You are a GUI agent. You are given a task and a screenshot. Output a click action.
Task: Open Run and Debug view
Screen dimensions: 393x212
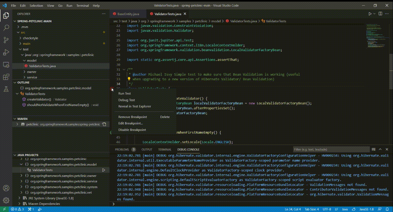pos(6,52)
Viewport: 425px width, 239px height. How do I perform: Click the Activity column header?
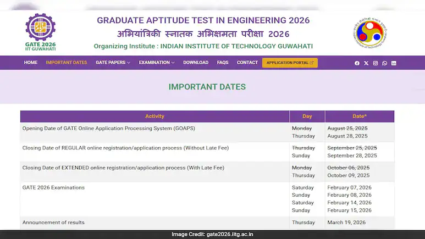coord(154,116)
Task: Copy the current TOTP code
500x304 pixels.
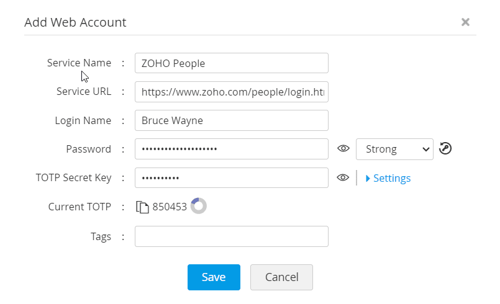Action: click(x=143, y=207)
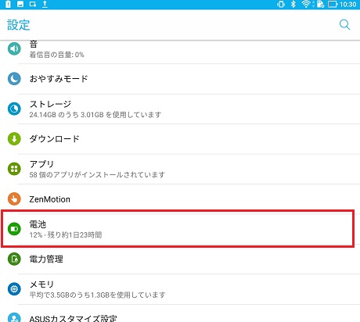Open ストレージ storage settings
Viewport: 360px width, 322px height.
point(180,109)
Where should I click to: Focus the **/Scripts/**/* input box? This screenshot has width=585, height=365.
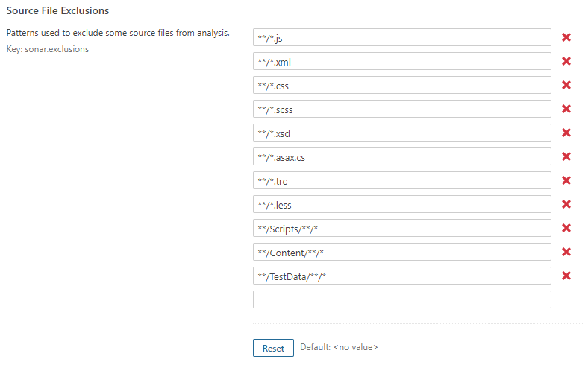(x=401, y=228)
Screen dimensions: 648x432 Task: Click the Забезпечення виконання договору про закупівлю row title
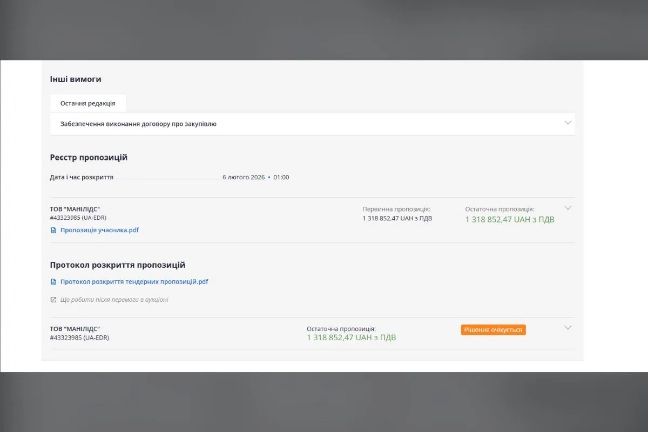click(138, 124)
•••••
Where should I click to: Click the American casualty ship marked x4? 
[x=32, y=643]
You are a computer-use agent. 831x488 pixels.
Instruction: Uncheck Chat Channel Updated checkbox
•••••
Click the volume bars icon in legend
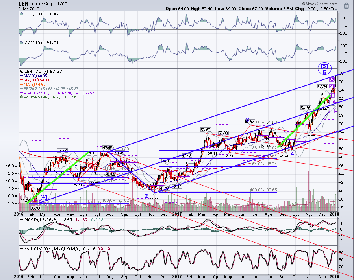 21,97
•••••
The range runs from the line above containing "You are a computer-use agent. 831x488 pixels." to the line containing "Instruction: Uncheck Chat", inclusive. Restate those lines word for word and no others.

■ Task solution:
You are a computer-use agent. 831x488 pixels.
Instruction: Uncheck Chat Channel Updated checkbox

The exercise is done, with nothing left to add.